- _THE PROBLEM_:
Of the lines listed below, return exactly those that run from the line containing "You are a computer-use" through the line containing "Instruction: Open the", both included.

━━━ STORED DATA

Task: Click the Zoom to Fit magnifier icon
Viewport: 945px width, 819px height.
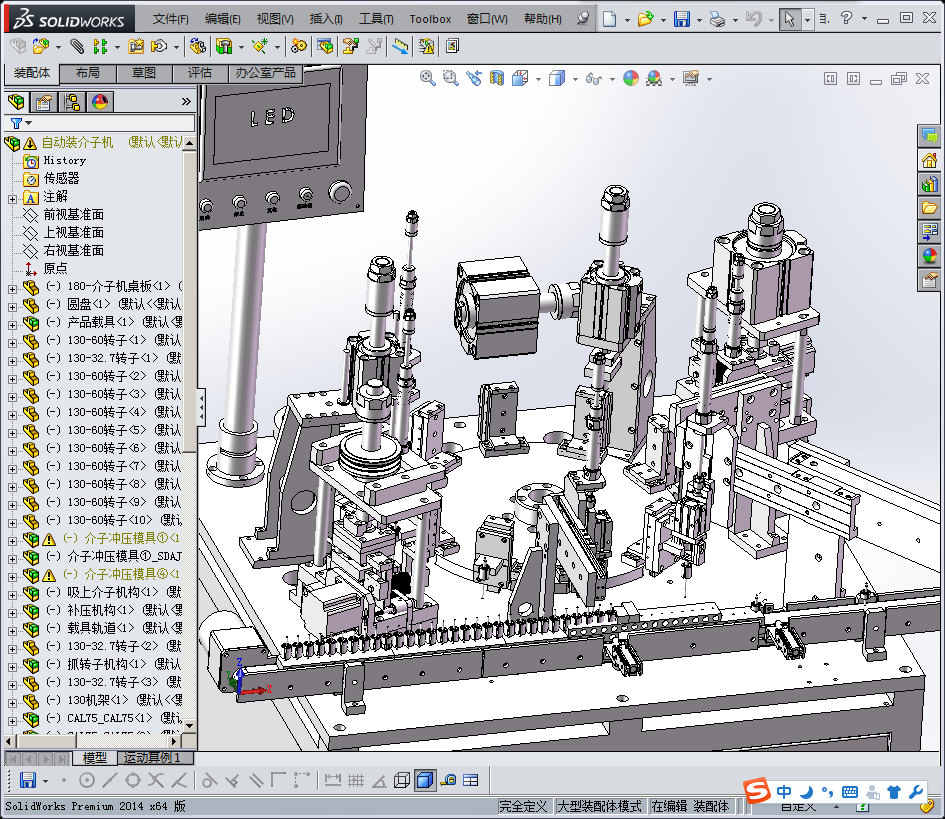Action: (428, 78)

━━━━━━
━━━ STORED DATA

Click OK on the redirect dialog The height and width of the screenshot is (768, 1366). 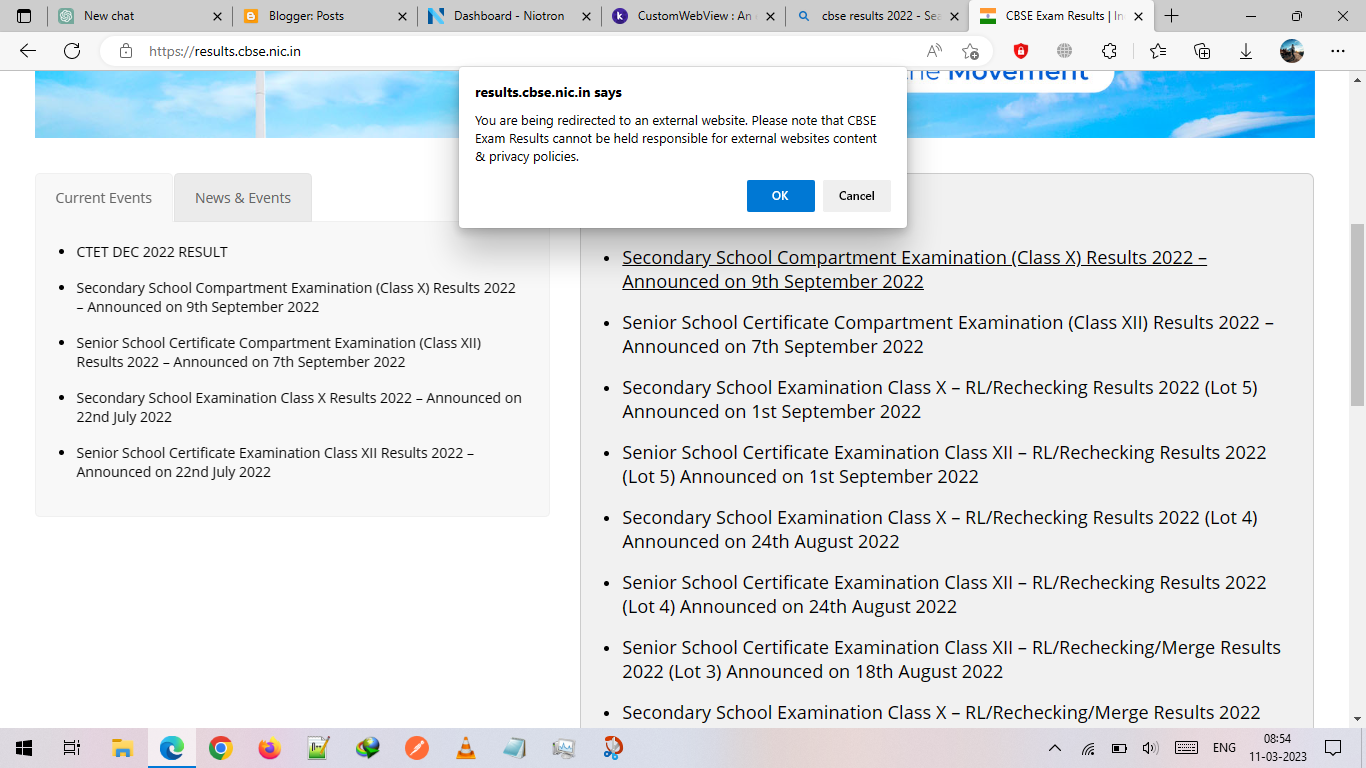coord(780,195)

━━━━━━
━━━ STORED DATA

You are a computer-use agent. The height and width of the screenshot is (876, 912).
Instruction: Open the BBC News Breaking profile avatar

━━━━━━

- _ANSWER SECTION_:
You are a computer-use agent. The height and width of the screenshot is (876, 912).
Instruction: Open the BBC News Breaking profile avatar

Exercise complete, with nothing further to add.